Clearly, Google needs to be seen to be taking action on user privacy. It has recently faced multiple lawsuits and investigations over alleged deception over location-tracking practices, misleading publishers and advertising about the price and process of advertising auctions, and abusing its monopoly position over search advertising.

In the background, confusion reigns over whether cookies will ever crumble. It has been three years since Google first announced it would, one day, stop brands from tracking users with advertising cookies on its Chrome browser as a default option. Apple and other internet browser providers, who are far less depending on advertising, were able to do this within a year.

Whether you believe or not that the internet should be a surveillance-free zone, this is the multibillion media business that has been created around us. We will need to wean ourselves off of it, because there are now many cottage industries dependent on Google’s monopoly empire, not to mention advertisers, charities, political groups, artists, and ahem, journalists.

To be frank, this industry is in danger of becoming so dependent on individual tech companies that advertisers and media agencies are always one media owner decision away from disaster.

Look at what Apple has done to Facebook by blocking its ad trackers – Facebook parent Meta said in its latest earnings call that Apple’s changes to its iOS software will cost it $10bn in revenue this year.

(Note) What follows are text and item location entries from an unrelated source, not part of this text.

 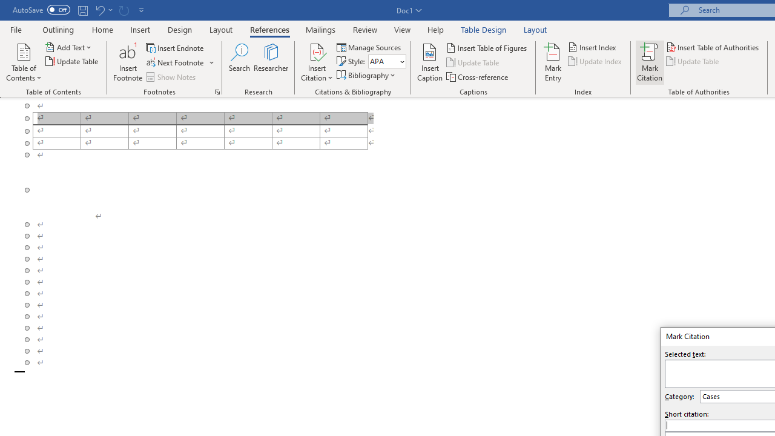 What do you see at coordinates (386, 61) in the screenshot?
I see `'Style'` at bounding box center [386, 61].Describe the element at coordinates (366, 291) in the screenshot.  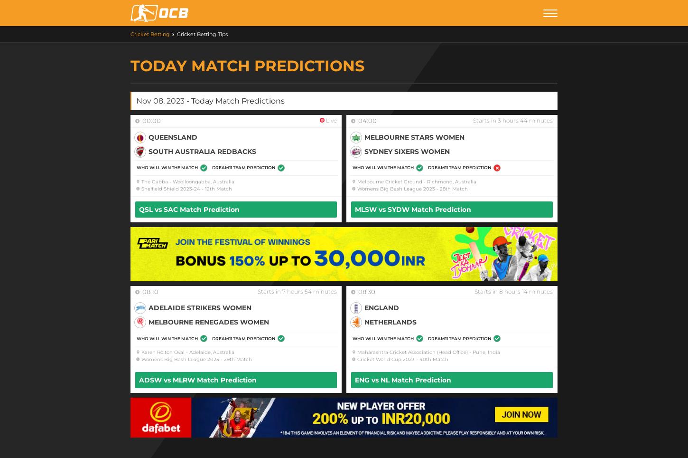
I see `'08:30'` at that location.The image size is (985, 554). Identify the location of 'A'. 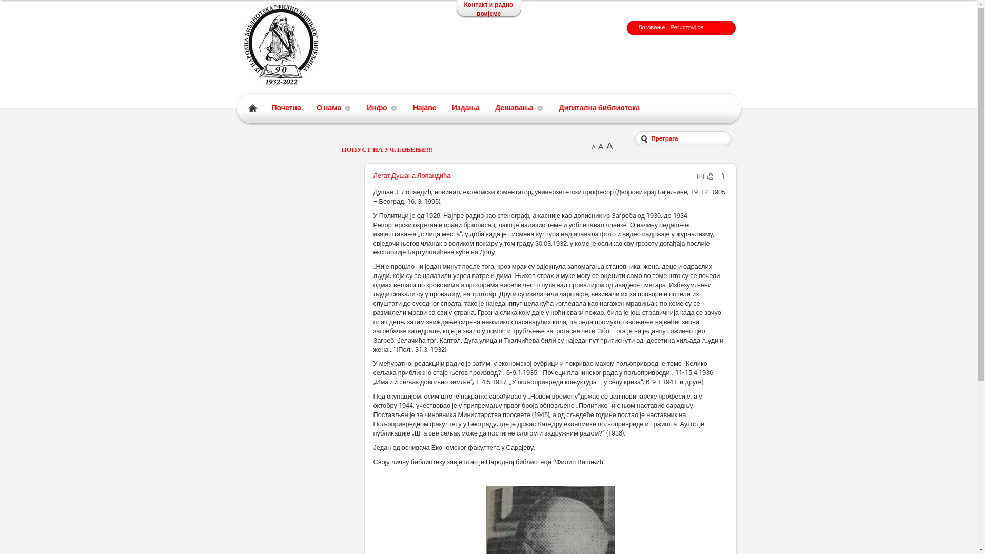
(591, 147).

Before you shed too many tears for Mark Zuckerberg, remember when Facebook itself caused uproar in 2018 when it decided to fundamentally change the way its news feed algorithm works i.e. to prioritise posts from a users’ friends and family rather than an organisation or group.

Or remember Zynga? By the end of 2009 nearly 20% of Facebook users were playing Zynga’s Farmville until Facebook adopted policies that stopped third party companies from putting out notifications on the platform.

And it’s coming up to 10 years when Google’s YouTube decided to overhaul the way publishers make money from their videos – we were then told the amount of time watched was more important than the number of views.

No one should tell you how to run your business. Unless your business is so big that it’s actually everyone’s business.

Imagine if all the country’s digital outdoor screens were owned by a single company, whose owners decided one day that the colour red should no longer be used. Sorry Coca-Cola, holidays aren’t “coming” any time soon.

Or if all TV broadcasters were owned by a single company that decided music should be no longer be used in ad spots because it spoils the user experience of watching programmed content? Sorry McDonald’s, you’ll have to love it in silence.

Even with less ridiculous examples, these unilateral moves wouldn’t happen because these media are operated in a competitive market (albeit far from perfectly competitive ones).

But these media are now in a minority: 60% of all advertising spend this year will be in digital, according to Publicis Groupe’s Zenith. More ad money will be spent on Amazon’s website in 2025 than will be spent on linear TV in the US, Publicis CEO Arthur Sadoun remarked recently.

We used to tell ourselves that monopolies were inherently bad for the economy. We also used to accept that there were public “airwaves”, in which broadcast media had to abide by certain rules and common standards in exchange for participating.

The 350 people now stuck with obsolete technology that may leave them blind again may not be able to find a saviour because the market has no alternative right now.